Explained: Why SEBI postponed F&O margin rules and what happens now
The Securities and Exchange Board of India has deferred the implementation of the new 50% cash-margin rules for the futures and options (F&O) segment to February 28, 2022.
This effectively gives F&O traders three more months beyond the December 1 deadline that was earlier set by the capital markets regulator.
Why did the regulator defer the implementation of the new margin rules?
In a circular, SEBI cited investor interest, and market regulation and development as reasons for the decision to defer the new rules.
What do the existing rules allow?
The existing rules allow investors to cover their margins entirely with their securities. But as per the new rules, they will need to keep 50% of the value in cash in their account as margins to trade in these segments.

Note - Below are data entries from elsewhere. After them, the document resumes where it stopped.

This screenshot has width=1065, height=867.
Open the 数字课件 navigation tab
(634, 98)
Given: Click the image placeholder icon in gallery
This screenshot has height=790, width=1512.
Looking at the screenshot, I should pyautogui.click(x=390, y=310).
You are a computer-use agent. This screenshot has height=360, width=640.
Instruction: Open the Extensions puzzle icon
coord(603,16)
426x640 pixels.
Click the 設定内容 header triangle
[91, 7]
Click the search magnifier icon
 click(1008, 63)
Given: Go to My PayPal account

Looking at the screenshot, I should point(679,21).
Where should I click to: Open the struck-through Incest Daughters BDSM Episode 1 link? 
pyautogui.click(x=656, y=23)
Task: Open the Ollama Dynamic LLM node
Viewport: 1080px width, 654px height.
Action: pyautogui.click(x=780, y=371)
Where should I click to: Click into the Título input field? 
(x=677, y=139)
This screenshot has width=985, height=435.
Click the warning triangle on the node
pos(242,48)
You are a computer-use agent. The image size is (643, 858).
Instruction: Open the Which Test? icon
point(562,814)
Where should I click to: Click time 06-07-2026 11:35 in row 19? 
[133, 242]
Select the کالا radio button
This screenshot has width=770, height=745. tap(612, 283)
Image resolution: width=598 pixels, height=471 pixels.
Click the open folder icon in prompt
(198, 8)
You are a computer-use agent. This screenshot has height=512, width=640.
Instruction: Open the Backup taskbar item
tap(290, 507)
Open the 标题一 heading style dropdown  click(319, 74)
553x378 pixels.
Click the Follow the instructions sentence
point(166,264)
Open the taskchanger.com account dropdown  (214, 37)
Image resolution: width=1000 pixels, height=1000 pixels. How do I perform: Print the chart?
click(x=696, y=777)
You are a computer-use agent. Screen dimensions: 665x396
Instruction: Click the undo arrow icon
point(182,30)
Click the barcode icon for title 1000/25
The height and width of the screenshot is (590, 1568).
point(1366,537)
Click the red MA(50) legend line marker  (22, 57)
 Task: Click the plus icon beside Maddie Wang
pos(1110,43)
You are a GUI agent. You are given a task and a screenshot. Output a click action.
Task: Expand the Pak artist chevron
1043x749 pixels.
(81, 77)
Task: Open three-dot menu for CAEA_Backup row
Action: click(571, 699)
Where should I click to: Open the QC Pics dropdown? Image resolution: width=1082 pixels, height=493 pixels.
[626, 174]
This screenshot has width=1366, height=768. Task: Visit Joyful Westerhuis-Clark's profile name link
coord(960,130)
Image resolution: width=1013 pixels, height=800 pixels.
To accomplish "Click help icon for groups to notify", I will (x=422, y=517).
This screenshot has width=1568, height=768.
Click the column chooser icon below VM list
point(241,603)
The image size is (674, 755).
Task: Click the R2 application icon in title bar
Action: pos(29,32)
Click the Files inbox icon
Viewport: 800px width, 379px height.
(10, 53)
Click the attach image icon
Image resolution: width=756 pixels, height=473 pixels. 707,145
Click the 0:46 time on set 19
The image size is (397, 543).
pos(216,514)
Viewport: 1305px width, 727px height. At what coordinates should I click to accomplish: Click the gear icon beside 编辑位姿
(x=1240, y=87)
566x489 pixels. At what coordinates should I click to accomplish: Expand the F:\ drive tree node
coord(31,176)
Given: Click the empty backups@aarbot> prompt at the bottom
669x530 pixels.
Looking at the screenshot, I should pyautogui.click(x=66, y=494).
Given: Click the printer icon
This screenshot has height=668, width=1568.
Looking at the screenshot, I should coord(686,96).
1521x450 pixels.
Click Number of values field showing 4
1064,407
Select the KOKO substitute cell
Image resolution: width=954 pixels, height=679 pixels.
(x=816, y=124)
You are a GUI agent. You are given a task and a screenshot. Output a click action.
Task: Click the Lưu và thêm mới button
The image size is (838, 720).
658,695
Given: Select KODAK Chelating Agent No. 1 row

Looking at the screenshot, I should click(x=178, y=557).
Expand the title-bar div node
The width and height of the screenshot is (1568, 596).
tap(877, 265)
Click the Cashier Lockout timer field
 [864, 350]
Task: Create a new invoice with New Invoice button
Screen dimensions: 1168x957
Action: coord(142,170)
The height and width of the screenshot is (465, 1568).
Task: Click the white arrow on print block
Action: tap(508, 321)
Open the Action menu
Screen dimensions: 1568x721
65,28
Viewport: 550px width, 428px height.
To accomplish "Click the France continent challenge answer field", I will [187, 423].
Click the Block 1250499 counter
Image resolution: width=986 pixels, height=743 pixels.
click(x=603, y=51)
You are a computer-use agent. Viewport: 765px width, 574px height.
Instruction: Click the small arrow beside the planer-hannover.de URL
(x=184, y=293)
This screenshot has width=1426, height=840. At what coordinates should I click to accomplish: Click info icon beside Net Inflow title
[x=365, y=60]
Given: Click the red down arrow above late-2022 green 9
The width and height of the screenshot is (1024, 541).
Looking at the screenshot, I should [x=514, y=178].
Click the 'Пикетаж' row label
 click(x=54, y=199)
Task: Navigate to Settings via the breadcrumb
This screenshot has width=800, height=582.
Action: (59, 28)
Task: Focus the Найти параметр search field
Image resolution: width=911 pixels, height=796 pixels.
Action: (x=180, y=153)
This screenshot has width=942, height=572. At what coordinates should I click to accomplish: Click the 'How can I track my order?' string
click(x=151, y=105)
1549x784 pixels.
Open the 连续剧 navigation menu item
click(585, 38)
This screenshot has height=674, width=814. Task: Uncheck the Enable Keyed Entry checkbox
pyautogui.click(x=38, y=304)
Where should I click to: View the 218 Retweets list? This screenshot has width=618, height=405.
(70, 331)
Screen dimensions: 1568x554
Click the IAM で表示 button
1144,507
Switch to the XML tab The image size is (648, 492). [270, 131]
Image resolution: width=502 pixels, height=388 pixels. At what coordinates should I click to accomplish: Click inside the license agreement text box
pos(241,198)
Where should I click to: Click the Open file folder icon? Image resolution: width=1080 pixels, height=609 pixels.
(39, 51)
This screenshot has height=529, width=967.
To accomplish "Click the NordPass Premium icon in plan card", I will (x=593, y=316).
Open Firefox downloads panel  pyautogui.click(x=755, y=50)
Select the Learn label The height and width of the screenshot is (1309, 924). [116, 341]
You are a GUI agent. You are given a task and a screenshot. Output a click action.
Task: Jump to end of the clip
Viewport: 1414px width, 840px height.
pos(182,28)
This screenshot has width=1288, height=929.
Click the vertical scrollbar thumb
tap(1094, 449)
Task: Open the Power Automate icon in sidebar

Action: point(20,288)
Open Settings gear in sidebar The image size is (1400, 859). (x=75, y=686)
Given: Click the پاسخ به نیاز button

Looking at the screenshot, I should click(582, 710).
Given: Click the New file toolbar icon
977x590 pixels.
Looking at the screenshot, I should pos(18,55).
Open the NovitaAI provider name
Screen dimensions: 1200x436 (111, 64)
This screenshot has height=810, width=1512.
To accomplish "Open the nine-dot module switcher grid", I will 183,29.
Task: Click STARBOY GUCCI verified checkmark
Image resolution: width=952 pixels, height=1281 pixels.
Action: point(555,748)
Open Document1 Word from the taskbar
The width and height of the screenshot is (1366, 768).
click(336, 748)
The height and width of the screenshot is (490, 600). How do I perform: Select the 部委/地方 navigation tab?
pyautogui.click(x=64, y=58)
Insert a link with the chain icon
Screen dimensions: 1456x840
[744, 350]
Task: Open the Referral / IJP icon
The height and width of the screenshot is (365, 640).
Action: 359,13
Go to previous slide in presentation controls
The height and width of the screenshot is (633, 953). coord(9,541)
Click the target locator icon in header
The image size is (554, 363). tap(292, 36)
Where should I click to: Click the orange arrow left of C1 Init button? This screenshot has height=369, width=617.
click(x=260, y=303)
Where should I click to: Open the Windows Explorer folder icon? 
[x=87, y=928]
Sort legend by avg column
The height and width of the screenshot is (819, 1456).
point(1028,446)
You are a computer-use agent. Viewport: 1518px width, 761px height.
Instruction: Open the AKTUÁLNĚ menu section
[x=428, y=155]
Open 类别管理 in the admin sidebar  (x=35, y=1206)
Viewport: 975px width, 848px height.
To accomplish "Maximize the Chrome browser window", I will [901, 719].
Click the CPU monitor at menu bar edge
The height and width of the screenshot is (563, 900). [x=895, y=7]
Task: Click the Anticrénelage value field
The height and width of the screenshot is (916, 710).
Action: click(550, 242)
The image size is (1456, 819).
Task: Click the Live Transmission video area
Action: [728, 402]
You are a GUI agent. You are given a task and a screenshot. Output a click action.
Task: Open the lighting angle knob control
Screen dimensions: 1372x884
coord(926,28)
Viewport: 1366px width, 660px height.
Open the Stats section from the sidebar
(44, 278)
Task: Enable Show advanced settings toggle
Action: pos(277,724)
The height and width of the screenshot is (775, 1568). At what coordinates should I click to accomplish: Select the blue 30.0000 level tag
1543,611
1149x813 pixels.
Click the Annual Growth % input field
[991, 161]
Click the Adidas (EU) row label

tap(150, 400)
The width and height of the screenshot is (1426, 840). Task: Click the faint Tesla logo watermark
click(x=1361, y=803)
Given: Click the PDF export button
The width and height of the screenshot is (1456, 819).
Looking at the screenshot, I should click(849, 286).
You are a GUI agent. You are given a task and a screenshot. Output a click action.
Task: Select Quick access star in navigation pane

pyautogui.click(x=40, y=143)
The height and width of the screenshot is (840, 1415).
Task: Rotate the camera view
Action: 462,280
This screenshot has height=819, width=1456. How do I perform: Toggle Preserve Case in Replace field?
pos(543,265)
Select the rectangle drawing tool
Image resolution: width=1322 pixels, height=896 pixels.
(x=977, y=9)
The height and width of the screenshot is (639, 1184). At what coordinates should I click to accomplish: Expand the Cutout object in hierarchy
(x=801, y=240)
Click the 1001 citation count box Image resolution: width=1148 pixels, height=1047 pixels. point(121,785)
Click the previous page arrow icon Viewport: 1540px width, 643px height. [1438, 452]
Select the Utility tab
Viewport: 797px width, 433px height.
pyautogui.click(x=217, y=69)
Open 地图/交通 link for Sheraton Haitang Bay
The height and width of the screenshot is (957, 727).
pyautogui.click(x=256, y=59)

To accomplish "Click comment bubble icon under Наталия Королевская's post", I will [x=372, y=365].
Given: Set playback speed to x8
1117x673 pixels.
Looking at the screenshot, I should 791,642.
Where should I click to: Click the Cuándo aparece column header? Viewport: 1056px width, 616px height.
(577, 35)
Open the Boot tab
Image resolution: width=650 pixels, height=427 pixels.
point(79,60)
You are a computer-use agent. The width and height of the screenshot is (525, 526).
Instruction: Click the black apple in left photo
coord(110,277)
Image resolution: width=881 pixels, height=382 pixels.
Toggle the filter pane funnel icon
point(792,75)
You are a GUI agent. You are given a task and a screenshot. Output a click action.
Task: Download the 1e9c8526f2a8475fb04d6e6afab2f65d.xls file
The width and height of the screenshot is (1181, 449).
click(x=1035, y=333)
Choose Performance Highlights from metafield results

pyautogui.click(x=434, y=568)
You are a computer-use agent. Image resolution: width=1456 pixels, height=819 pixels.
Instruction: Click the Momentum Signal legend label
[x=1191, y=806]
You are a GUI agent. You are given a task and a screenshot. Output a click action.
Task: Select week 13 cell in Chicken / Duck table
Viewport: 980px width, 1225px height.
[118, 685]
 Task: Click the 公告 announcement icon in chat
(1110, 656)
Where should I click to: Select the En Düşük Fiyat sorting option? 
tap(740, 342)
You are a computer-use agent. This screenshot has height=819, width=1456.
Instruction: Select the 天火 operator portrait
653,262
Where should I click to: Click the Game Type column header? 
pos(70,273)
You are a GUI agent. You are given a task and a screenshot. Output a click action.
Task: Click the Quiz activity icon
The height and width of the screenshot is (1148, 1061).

But what exactly is margin?
Margin is essentially a facility that traders use to buy shares they cannot yet afford. They basically pay a part of the money to buy those shares with a marginal amount of the total value. The remainder of the money has to be paid in two days’ time.
How did brokers react to the deferment?
According to a report by The Hindu Business Line newspaper, brokers said the deferment is likely to create positive sentiment in markets since the rule would have led to many retail investors trimming their derivative trades as the margin requirement would have witnessed a steep hike.
The report said that following the SEBI order, brokers had already started collecting 50% cash margin from derivative traders even though the circular was to come into effect from December 1.
“Cash margins had started putting pressure on brokers for additional cash margin to reduce their risk. SEBI had also stipulated that any excess margin of one client cannot be used for another,” it added.
What will happen now, in effect, at least till the end of February?
Brokers will now be able to accept shares as margin instead of cash, which is the preferred mode by the retail segment traders.
But why do retail investors matter so much?
Retail investors matter because in the derivative market they dominate as they hold significantly higher positions in the F&O segment as compared to foreign institutional traders.
According to the news report cited earlier, at present, retail investors hold 69% of the overall index long calls and 67% index short call options as well as 60% and 71% of index long put and index short put options positions, respectively.
Retail investors also hold 55% of index long futures and 45% of index short positions; and 54% of stock futures long.